Robots in fiction have sparked the imagination to create robots in reality. Isaac Asimov’s I, Robot, arguably the earliest source of the concept of a walking, thinking machine, has captivated scientists and writers alike. The book, published in 1950, featured a collection of five stories about robots as told by Doctor Susan Calvin, robopsychologist, to a reporter in the 21st century. One of the stories featured the famous three laws of robotics:
A robot may not injure a human being or, through inaction, allow a human being to come to harm.
A robot must obey the orders given to it by human beings, except where such orders would conflict with the First Law.
A robot must protect its own existence as long as such protection does not conflict with the First or Second Law.
Since then, books and movies have pretty much rendered these laws null and void. In Asimov’s stories, the robots were depicted in humanoid form. His robots were also precursors to “androids”, that is, artificial humans.

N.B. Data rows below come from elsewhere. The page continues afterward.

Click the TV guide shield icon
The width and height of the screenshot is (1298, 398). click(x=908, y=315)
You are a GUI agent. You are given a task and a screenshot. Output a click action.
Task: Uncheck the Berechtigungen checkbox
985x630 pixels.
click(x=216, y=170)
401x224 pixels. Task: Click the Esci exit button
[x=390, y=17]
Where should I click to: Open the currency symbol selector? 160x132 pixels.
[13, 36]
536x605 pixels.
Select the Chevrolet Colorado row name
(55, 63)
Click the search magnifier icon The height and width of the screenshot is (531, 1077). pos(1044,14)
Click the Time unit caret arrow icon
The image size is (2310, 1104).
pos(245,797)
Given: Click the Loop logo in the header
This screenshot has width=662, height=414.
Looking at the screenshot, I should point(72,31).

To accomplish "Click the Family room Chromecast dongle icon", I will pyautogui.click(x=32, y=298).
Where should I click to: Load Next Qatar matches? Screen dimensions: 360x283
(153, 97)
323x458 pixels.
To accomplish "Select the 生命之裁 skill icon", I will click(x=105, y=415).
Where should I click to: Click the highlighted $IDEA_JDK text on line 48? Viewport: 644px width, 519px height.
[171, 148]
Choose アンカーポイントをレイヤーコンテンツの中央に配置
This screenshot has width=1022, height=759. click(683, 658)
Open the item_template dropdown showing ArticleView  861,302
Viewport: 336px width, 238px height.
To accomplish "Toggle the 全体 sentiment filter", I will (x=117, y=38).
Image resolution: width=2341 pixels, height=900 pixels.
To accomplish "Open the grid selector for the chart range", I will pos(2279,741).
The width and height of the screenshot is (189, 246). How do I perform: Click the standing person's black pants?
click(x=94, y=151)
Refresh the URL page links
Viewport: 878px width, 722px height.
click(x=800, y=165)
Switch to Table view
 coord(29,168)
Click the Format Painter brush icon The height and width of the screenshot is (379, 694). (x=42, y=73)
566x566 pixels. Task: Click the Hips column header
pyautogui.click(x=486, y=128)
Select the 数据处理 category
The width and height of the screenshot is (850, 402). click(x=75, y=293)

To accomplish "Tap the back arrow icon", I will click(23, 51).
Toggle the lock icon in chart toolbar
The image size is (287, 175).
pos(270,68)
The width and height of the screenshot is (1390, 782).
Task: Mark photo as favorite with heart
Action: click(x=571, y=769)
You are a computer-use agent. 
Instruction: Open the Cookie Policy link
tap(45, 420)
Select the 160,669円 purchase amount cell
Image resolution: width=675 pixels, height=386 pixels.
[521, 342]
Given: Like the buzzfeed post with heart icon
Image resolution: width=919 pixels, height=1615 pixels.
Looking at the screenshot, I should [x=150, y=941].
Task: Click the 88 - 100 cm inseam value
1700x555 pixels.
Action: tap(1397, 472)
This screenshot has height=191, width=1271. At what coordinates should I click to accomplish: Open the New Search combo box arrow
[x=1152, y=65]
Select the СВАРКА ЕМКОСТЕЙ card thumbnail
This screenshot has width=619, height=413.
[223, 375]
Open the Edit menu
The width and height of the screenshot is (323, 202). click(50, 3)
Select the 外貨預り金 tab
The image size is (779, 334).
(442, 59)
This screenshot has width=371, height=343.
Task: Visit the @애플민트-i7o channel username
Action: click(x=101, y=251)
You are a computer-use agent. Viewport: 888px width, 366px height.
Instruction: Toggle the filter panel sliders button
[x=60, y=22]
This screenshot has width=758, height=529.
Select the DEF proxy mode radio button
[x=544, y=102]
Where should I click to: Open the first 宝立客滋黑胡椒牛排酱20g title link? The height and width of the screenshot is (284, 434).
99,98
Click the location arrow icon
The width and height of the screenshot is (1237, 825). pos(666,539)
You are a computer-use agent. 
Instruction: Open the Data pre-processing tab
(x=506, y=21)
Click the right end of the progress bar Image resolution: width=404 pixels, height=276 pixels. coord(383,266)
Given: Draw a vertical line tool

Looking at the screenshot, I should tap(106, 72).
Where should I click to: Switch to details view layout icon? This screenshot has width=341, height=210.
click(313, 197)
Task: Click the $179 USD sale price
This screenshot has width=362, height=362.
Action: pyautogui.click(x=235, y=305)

Robots depicted in fiction have ranged in size from the ‘spiders’ used in the movie Minority Report to the hulking behemoths seen in the game, Mechwarrior Online (and the franchise BattleTech). Japanese comics, animation and movies frequently use robots of all sizes, and some as esoteric as a human consciousness downloaded into a robotic frame such as in the anime Ghost in a Shell.
These robots range in levels of self-awareness as well, from full artificial intelligence as depicted in Star Wars (R2D2 and C3P0 being two such examples), to requiring a human in the cockpit, such as a BattleMech, which needs a pilot hooked up via a helmet to provide locomotion while his hands are freed for torso movement and weapons control. Many, many examples of various robot/AI mixes litter books, movies and video games.
How do robots in fiction compare to those in reality? That line between reality and fiction is becoming thinner by the day.
A company called Boston Dynamics, recently acquired by Google, creates robots with eerily accurate biological movements. YouTube videos depict such creations as BigDog, a German Shepard sized four-legged robot, running and moving through treacherous terrain in startling lifelike fashion. The incredible feats of locomotion and balancing is also depicted in one particular video where a man pushes the robot from the side with his foot, hard enough to knock it off-balance, and it recovers much like a real dog would.
Just how far is the field of robotics advancing beyond existing examples such as factory automation and other machines that perform complex series of movements? The Defense Advanced Research Projects Agency (DARPA) is currently running a robotics challenge with the primary goal of providing robots able to conduct complex tasks in dangerous environments to facilitate search and rescue operations.
Google is snapping up robotics startups left and right, with Boston Dynamics being the latest, though the information giant hasn’t disclosed what it plans to do in the field of robotics. Speculation is that it boils down to what Google has always been about: the data. Perhaps an army of Google robots, driving Google cars and delivering Google packages might not be too far off the mark. The line between robots in fiction and reality suddenly begins to look just a tad blurry.